** Exercise data follows **

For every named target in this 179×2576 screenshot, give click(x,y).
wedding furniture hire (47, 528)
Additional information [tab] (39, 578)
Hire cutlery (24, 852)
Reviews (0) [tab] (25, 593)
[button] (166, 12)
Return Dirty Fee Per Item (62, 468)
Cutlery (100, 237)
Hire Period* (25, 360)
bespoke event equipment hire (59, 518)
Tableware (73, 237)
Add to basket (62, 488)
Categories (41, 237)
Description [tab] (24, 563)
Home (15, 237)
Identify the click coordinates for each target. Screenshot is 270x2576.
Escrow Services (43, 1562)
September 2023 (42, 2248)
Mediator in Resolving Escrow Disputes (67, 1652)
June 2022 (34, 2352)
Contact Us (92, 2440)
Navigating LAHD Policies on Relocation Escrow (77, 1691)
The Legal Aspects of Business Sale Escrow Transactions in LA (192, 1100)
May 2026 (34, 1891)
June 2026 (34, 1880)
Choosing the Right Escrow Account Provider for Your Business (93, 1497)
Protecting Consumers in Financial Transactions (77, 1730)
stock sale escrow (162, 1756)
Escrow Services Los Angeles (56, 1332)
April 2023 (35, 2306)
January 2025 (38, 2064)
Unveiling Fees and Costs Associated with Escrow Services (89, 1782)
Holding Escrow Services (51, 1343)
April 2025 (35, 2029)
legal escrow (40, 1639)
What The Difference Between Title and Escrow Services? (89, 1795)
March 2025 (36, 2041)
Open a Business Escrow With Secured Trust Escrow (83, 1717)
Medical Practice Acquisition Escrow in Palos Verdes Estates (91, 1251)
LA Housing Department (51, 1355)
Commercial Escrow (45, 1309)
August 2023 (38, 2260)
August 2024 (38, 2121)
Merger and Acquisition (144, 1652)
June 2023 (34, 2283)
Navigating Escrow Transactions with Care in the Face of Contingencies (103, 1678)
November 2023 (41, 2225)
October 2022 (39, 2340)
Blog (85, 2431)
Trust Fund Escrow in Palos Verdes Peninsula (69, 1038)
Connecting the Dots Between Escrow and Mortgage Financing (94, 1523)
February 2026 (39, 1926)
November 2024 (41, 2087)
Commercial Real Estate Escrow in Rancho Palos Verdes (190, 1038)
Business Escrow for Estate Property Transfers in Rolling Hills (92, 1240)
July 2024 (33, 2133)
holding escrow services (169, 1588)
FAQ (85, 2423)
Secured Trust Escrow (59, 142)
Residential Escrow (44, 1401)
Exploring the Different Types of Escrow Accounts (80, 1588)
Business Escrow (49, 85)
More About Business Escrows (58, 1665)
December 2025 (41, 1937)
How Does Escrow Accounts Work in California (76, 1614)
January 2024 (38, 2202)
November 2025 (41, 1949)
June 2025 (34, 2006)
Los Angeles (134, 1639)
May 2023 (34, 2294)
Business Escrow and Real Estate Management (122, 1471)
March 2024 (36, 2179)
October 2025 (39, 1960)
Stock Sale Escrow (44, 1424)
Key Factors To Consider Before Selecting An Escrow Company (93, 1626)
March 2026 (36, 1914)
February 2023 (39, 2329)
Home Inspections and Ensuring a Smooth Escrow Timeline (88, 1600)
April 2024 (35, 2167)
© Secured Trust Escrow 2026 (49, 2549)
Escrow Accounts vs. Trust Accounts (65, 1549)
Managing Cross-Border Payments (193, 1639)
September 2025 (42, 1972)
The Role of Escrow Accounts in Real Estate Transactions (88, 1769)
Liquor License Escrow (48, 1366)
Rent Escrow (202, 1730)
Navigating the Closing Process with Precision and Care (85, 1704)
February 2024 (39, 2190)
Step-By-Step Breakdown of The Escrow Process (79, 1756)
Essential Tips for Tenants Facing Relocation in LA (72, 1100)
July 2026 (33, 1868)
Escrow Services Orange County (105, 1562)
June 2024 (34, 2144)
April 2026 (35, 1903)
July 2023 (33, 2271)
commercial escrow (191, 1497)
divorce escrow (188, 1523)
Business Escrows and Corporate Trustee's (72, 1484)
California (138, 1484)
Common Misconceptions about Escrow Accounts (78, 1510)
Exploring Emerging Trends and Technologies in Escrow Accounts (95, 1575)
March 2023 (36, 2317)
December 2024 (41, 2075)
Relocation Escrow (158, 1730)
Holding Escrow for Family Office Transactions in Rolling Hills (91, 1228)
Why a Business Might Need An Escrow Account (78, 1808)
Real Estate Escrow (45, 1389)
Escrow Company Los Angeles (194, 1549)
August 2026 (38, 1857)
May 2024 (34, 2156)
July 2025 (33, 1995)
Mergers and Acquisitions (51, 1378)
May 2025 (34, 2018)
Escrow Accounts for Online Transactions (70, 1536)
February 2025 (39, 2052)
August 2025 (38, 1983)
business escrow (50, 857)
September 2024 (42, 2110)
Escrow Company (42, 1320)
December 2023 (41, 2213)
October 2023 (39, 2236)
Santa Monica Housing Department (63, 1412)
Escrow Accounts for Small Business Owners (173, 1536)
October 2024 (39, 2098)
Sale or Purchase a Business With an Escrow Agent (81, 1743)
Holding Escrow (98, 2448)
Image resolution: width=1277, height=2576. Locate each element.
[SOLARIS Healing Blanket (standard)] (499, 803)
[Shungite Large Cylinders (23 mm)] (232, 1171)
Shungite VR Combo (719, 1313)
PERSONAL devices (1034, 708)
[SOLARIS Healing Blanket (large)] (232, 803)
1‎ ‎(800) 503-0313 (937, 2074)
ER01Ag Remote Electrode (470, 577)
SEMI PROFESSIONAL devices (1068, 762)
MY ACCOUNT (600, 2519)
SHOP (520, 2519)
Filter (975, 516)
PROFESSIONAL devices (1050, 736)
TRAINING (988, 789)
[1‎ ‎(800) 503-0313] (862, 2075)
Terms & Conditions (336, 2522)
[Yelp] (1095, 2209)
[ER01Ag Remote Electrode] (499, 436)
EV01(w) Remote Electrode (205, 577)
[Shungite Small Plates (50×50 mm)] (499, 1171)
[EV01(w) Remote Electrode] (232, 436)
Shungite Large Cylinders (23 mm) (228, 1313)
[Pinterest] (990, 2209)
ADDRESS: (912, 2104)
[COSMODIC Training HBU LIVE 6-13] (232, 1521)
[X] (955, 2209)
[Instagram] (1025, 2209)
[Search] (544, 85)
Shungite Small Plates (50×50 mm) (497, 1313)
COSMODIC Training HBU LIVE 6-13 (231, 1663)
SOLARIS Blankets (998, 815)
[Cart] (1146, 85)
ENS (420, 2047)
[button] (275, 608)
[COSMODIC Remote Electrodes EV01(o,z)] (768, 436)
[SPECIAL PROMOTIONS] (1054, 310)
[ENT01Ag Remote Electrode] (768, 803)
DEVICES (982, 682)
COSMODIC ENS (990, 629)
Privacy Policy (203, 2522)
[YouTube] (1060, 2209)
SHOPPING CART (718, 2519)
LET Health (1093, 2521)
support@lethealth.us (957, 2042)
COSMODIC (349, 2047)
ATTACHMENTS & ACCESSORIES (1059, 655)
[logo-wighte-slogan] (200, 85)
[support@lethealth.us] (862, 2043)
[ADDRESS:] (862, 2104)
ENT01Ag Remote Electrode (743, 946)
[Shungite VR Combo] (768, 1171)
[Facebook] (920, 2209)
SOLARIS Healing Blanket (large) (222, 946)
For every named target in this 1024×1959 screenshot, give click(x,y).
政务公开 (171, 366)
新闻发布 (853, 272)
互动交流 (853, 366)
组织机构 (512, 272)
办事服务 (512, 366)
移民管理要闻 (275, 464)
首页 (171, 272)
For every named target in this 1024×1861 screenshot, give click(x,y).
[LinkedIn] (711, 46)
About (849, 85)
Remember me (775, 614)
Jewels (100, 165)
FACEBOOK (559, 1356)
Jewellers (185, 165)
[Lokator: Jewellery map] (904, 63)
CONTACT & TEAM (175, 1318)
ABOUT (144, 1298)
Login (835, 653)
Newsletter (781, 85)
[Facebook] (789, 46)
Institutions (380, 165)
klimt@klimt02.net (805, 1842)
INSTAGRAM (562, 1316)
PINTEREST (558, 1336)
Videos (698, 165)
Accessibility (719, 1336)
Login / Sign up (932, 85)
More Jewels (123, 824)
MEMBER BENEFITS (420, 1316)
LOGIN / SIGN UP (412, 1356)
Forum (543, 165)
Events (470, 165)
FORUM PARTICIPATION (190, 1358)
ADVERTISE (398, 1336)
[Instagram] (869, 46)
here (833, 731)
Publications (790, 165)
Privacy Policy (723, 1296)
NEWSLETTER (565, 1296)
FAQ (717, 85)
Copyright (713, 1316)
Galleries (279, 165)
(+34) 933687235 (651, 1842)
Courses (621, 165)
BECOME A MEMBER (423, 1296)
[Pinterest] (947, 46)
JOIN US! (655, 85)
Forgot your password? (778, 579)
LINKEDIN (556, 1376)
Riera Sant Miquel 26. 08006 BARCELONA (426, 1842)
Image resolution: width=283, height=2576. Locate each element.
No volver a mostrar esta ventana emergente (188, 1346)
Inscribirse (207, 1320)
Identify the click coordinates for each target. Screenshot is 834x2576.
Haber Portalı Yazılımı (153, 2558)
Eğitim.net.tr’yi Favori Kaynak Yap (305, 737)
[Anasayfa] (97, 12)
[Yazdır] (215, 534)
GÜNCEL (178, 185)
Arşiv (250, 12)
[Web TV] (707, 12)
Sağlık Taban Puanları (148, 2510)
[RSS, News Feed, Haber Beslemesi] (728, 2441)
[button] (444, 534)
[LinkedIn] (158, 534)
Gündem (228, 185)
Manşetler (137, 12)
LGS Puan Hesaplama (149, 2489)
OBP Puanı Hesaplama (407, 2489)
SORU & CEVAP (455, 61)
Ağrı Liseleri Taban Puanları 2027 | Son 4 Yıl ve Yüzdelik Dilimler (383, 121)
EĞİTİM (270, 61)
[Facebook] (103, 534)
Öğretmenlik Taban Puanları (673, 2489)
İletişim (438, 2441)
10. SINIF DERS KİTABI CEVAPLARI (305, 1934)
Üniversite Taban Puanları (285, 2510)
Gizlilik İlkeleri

** End of Exercise data **

Working from the records above, write out verbatim only the lines from the line containing "Mergers and Acquisitions (51, 1378)" through the line containing "1‎ ‎(800) 503-0313 (937, 2074)".

Mergers and Acquisitions (51, 1378)
May 2025 (34, 2018)
Escrow Accounts for Online Transactions (70, 1536)
February 2025 (39, 2052)
August 2025 (38, 1983)
business escrow (50, 857)
September 2024 (42, 2110)
Escrow Company (42, 1320)
December 2023 (41, 2213)
October 2023 (39, 2236)
Santa Monica Housing Department (63, 1412)
Escrow Accounts for Small Business Owners (173, 1536)
October 2024 (39, 2098)
Sale or Purchase a Business With an Escrow Agent (81, 1743)
Holding Escrow (98, 2448)
Image resolution: width=1277, height=2576. Locate each element.
[SOLARIS Healing Blanket (standard)] (499, 803)
[Shungite Large Cylinders (23 mm)] (232, 1171)
Shungite VR Combo (719, 1313)
PERSONAL devices (1034, 708)
[SOLARIS Healing Blanket (large)] (232, 803)
1‎ ‎(800) 503-0313 (937, 2074)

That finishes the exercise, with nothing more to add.